I hope most of us are familiar with the plot of The Robe, since it’s the basis for one of the most sweeping, epic films of Old Hollywood. Marcellus Gallio is a high-born, somewhat indolent Roman Tribune who gets shipped to the fractious province of Judaea, and is conscripted into helping execute a young Jewish man accused of treason and blasphemy. The soldiers gamble for the crucified man’s few possessions and Marcellus gets his robe—a remarkable garment, woven without seams. But when he touches it, a mysterious madness and a sickness comes upon him. The dead man was named Jesus of Nazareth.
Marcellus is joined on this venture by his loyal slave, a Greek named Demetrius, who is deeply touched by the Nazarene and desperate to learn all he can about him.
Meanwhile, Marcellus’ family and friends back in Rome struggle to stay in the favor of mad Emperor Tiberius and Gaius, Tiberius’ depraved heir apparent. (view spoiler)[(Unlike the film version, Caligula doesn’t show up until almost the end. The character in the movie is a combination of him and his uncle Gaius, which is a bit confusing since Caligula’s real name was also Gaius). (hide spoiler)]
Douglas’ writing is rich, especially his descriptions. People, buildings and landscapes all feel like you can reach through the pages and touch them. When he spoke of long treks through the desert and chaparral parts of Judea, my throat felt as parched as those of the men. When he checked on Marcellus’ fiancée, Diana, on Capri with the Emperor, I could feel the sea breeze and smell the salt. He also captures the moods of the two worlds his hero inhabits: the poverty and secrecy of the Jews and the nascent Christians forms a vivid contrast with the Romans, who are either noble but nihilistic, or debauched beyond description, or mad.
Most commendable is his ability to evoke the lead-poisoned, perverted world of the Roman aristocracy without overwhelming the reader with the vile decadence of it all. He gives us just enough detail to get by, only implying the more sordid rumors and practices. This does not in any way detract from the quality of the work. (Contrast the odious Cleopatra’s Moon, where every other word once the heroine reaches Rome is about pederasty. And that was marketed as YA). Nor does he wallow in gratuitous gore—the Crucifixion and the Stoning of St. Stephen have plenty of it built in, without an unnecessary plot detour to the gladiator fights.

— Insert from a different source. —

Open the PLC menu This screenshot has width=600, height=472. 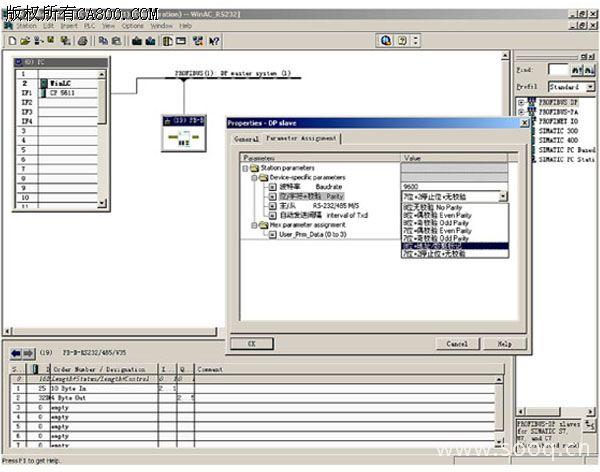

Douglas also casts a good balance portraying good and evil. Like in real life, it is spread evenly among the Jews and Romans. A few unflattering stereotypes of both peoples are employed, while their virtues are lauded. Come down too heavily on one side and the work would seem either directly anti-Semitic or obliquely anti-Catholic (tainting the Romans beyond redemption can’t help but imply things about the Roman Church). Douglas deftly avoids both pitfalls. If anything, he’s a bit too kind to the Greeks.

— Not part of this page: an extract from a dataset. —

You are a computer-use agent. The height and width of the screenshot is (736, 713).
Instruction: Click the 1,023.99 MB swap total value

I only have a few small complaints about this book, none of which merited knocking off a star. Like most books of its length, it does drag in the middle and perhaps a few sentences could have been sacrificed to make it flow better. It’s also annoying that the female characters (except Miriam) do not seem to understand the stakes of the conflict to the degree that the men do, but that, alas, must be expected of a book from this time, especially one written by a man.
As a Catholic, the Protestant undercurrent in the book sometimes annoyed me. The story of the weaver-woman who made Jesus’ Robe was touching, to be sure, but isn’t it just far more likely that His Mother made it? Justus even offers to introduce Marcellus to Mary at one point, but Marcellus says no. His reasoning is sound—she might remember his face from the execution and flee from the sight of him. But I wish that Douglas had gone there. Our Lady would have been the first to reach out to Marcellus.
(view spoiler)[Finally, and this is a complaint about the plot rather than the quality—I really shipped Demetrius with Lucia. I know he was a slave and she his owner’s sister, and such a romance would have been clandestine and difficult, but what’s a love-interest arc without a bit of star-crossing? (hide spoiler)]
The 1953 movie based on the book—starring Richard Burton, Jean Simmons, and Victor Mature as Marcellus, Diana, and Demetrius—is smashingly good, but diverges from the book so often that I almost wish someone would remake this as a big-budget miniseries, with younger actors to match the ages of the characters, and catch all the intricacies of its cast and its plot. Or maybe split the book into two or three theatrical movies. If they managed to eke three movies out of The Hobbit, this has a lot more material already there and might actually work as a one-book duology or trilogy.
The Robe will enthrall any reader who gives it a chance. A Christian reader will find both their faith and their imagination invigorated by it, while a secular reader might gain a new perspective on the faith, in a sweeping historical novel with lively characters and deep, thorough world-building. People of any creed should be able to enjoy that. It’s appropriate for teens and adults. Highly recommended....more
Great Lion of God was in the same haul as The Robe and Dear and Glorious Physician—in the small but cherished book collection of my grandmother, who dGreat Lion of God was in the same haul as The Robe and Dear and Glorious Physician—in the small but cherished book collection of my grandmother, who died the year after I was born. Grandma might not have read many books, but quality is more important than quantity, and these three novels are some of the finest I’ve ever read.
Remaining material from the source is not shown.